The two of them were in Wally’s den, a fine room paneled in knotty pecan and trimmed out in red leather, with western doodads on the walls-here a branding iron, there a longhorn skull. Keller had accepted a brandy and declined a cigar, and the aroma of Wally’s Havana was giving him second thoughts. Keller didn’t smoke, but from the smell of it the cigar wasn’t a mere matter of smoking. It was more along the lines of a religious experience.

“Seemed that way,” Keller said. He’d supplied Chicago as Michael Soderholm’s home base, though Soderholm’s license placed him in Southern California. “By the time I fly there and back… ”

“You’ve spent your weekend on airplanes. Well, it’s our good fortune you decided to stay. Now what I’d like to do is find a way to make it your good fortune as well.”

“You’ve already done that,” Keller told him. “I crashed a great party last night and actually got to feel like a hero for a few minutes. And tonight I sit down to a fine dinner with nice people and get to top it off with a glass of outstanding brandy.”

The heartburn told him how outstanding it was.

“What I had in mind,” Wally said smoothly, “was to get you to work for me.”

Whom did he want him to kill? Keller almost blurted out the question until he remembered that Garrity didn’t know what he did for a living.

“You won’t say who you work for,” Garrity went on.

“I can’t.”

“Because the job’s hush-hush for now. Well, I can respect that, and from the hints you’ve dropped I gather you’re here scouting out something in the way of mergers and acquisitions.”

“That’s close.”

“And I’m sure it’s well paid, and you must like the work or I don’t think you’d stay with it. So what do I have to do to get you to switch horses and come work for me? I’ll tell you one thing- Chicago ’s a real nice place, but nobody who ever moved from there to Big D went around with a sour face about it. I don’t know you well yet, but I can tell you’re our kind of people and Dallas ’ll be your kind of town. And I don’t know what they’re paying you, but I suspect I can top it, and offer you a stake in a growing company with all sorts of attractive possibilities.”

Keller listened, nodded judiciously, sipped a little brandy. It was amazing, he thought, the way things came along when you weren’t looking for them. It was straight out of Horatio Alger, for God’s sake-Ragged Dick stops the runaway horse and saves the daughter of the captain of industry, and the next thing you know he’s president of IBM with rising expectations.

“Maybe I’ll have that cigar after all,” he said.

“Now, come on, Keller,” Dot said. “You know the rules. I can’t tell you that.”

“It’s sort of important,” he said.

“One of the things the client buys,” she said, “is confidentiality. That’s what he wants and it’s what we provide.
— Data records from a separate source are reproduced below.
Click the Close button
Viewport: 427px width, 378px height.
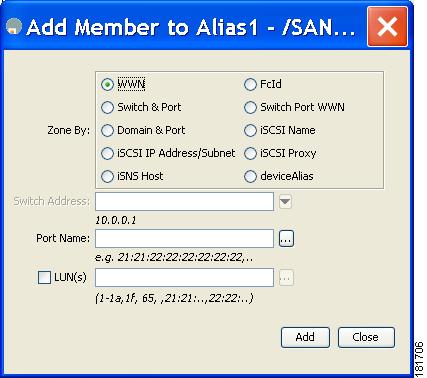coord(366,337)
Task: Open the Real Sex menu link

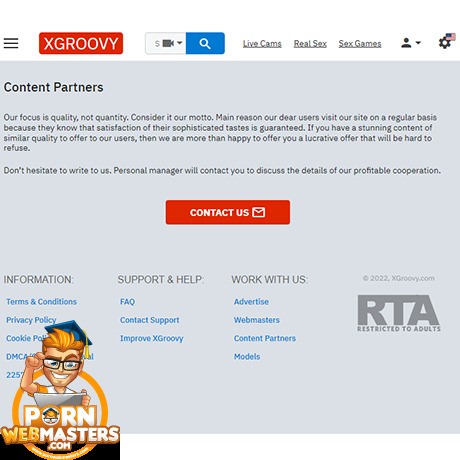Action: (x=310, y=44)
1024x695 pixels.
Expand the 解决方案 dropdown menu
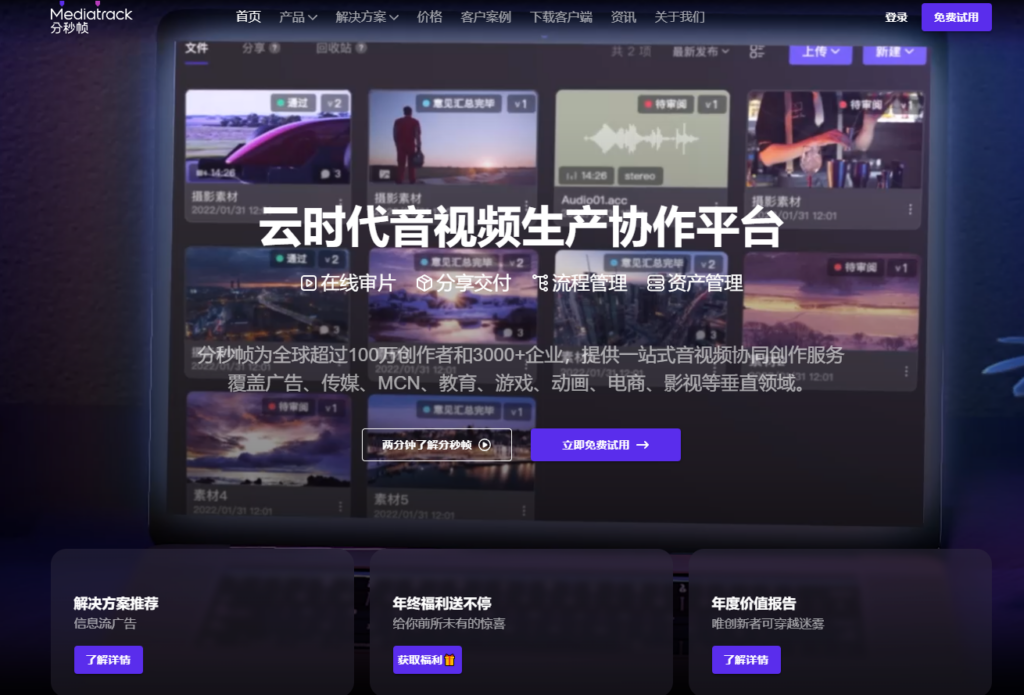point(367,17)
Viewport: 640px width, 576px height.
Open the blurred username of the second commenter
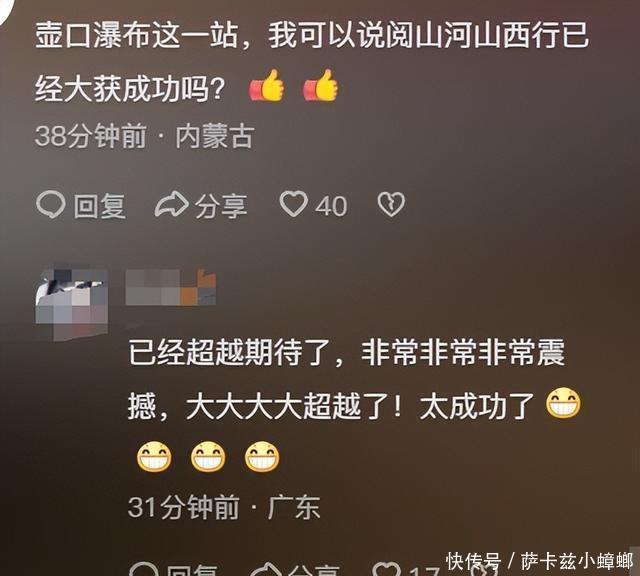(171, 287)
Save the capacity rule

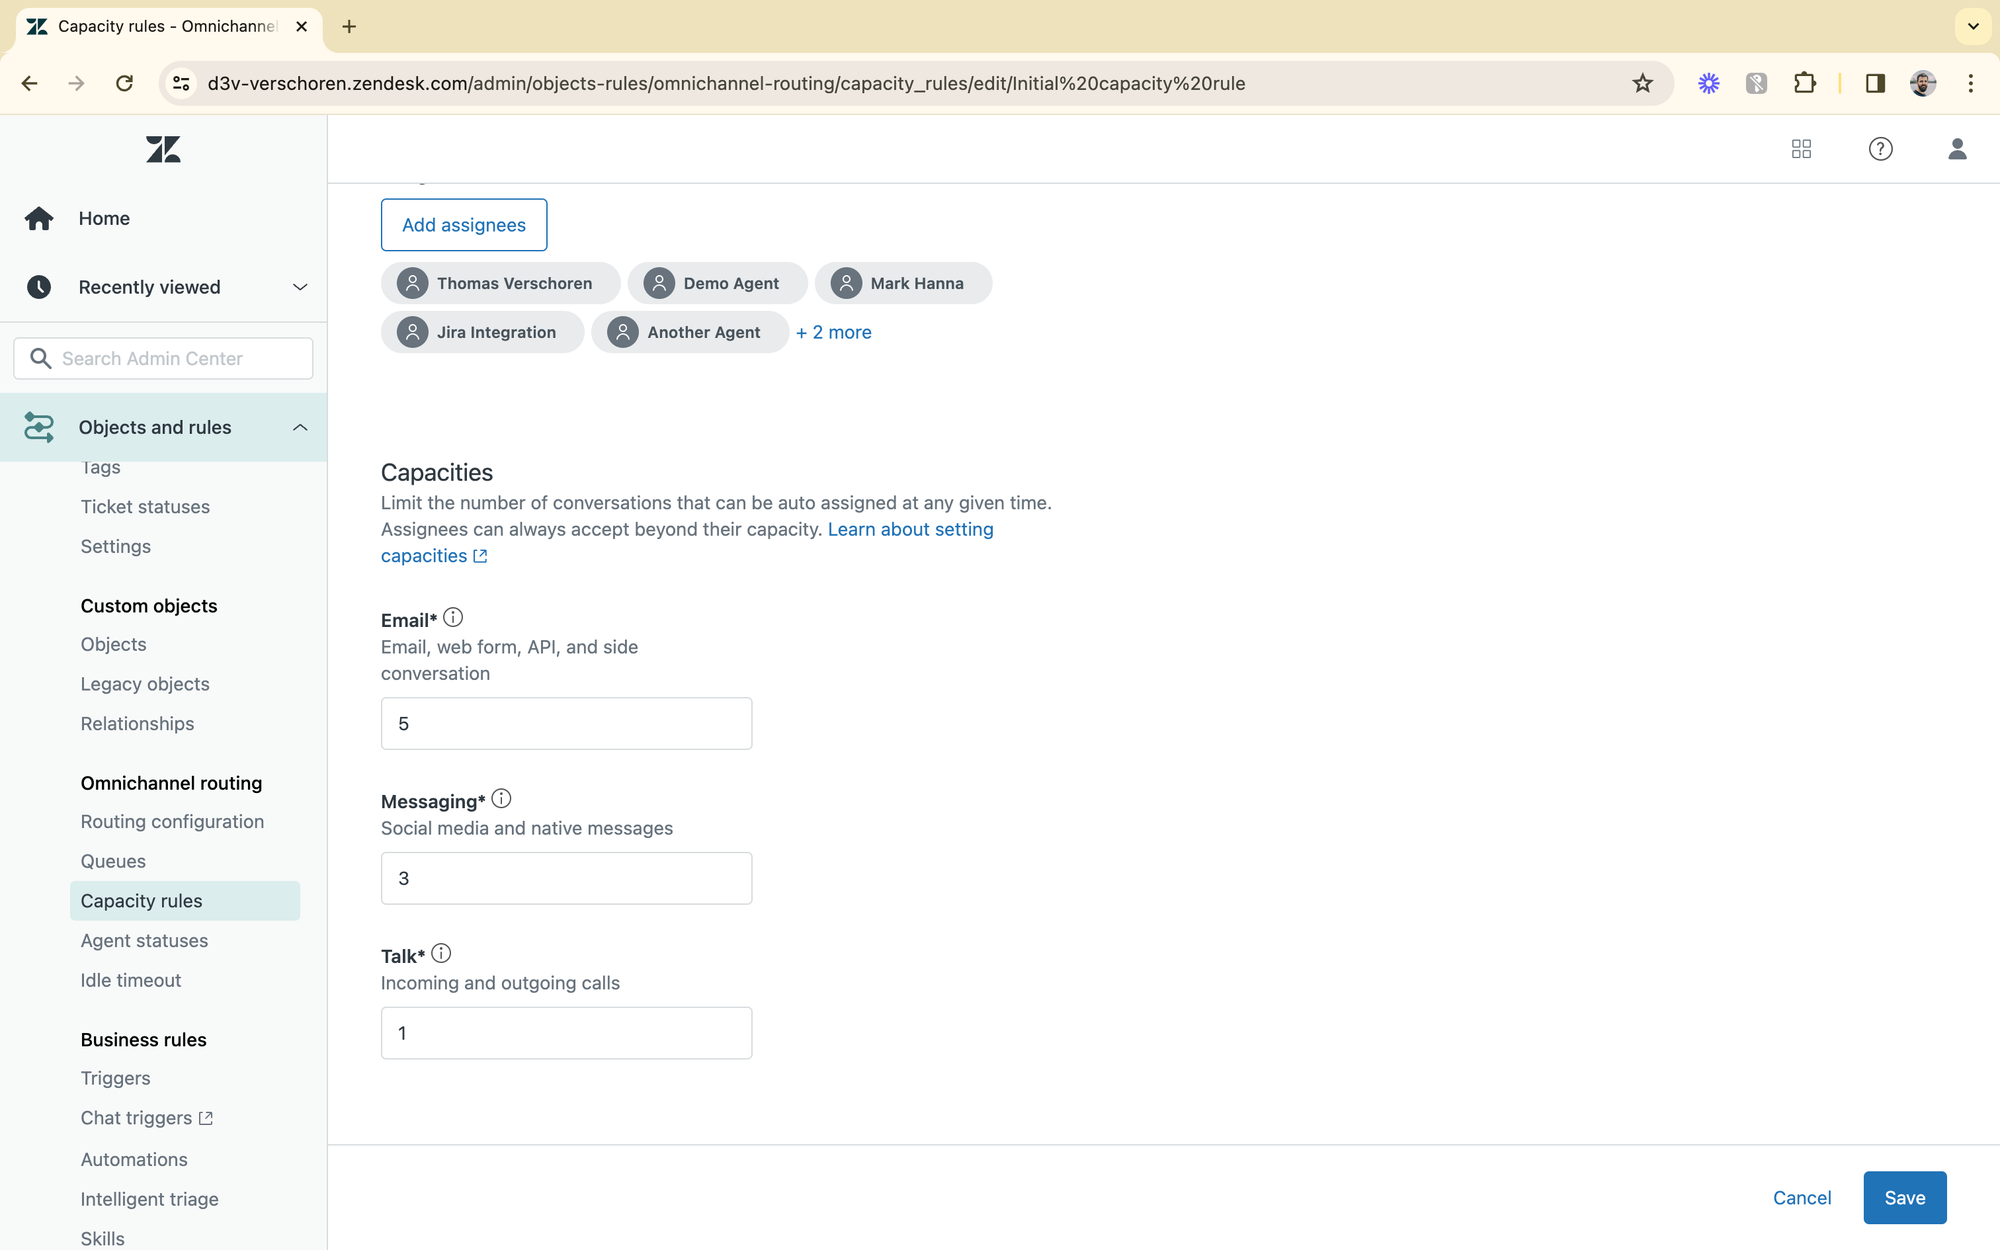pyautogui.click(x=1904, y=1197)
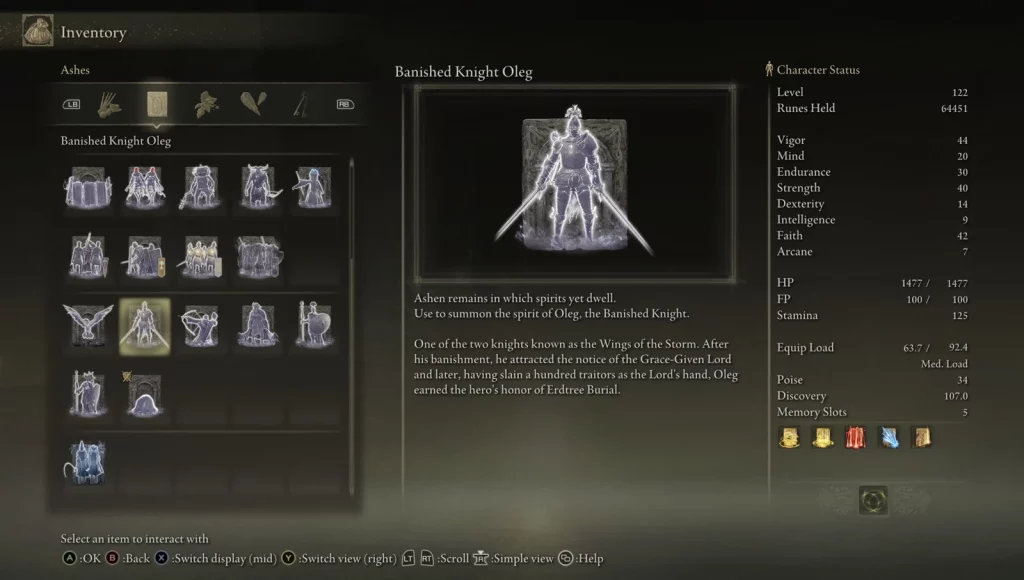The height and width of the screenshot is (580, 1024).
Task: Switch to the Ashes category tab
Action: coord(157,105)
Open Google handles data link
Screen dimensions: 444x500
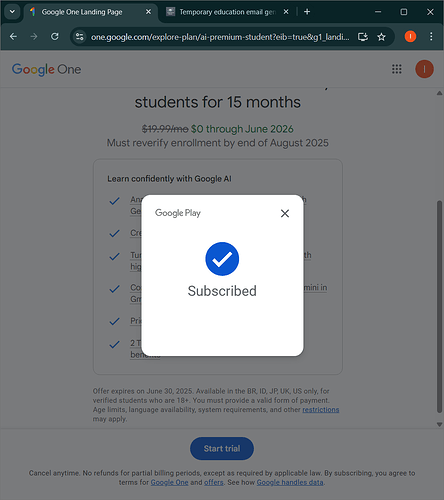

Even if the agent in place-”

“The agent in place?”

“That’s you,” she said. “You’re the agent, and Dallas is the place. Even if you get caught red-handed, the confidentiality of the client remains uncompromised. And do you know why?”

“Because the agent in place knows how to keep mum.”

“Mum’s the word,” she agreed, “and there’s no question you’re the strong silent type, but even if your lip loosens you can’t sink a ship if you don’t know when it’s sailing.”

Keller thought that over. “You lost me,” he said.

“Yeah, it came out a little abstruse, didn’t it? Point is you can’t tell what you don’t know, Keller, which is why the agent doesn’t get to know the client’s name.”

“Dot,” he said, trying to sound injured. “Dot, how long have you known me?”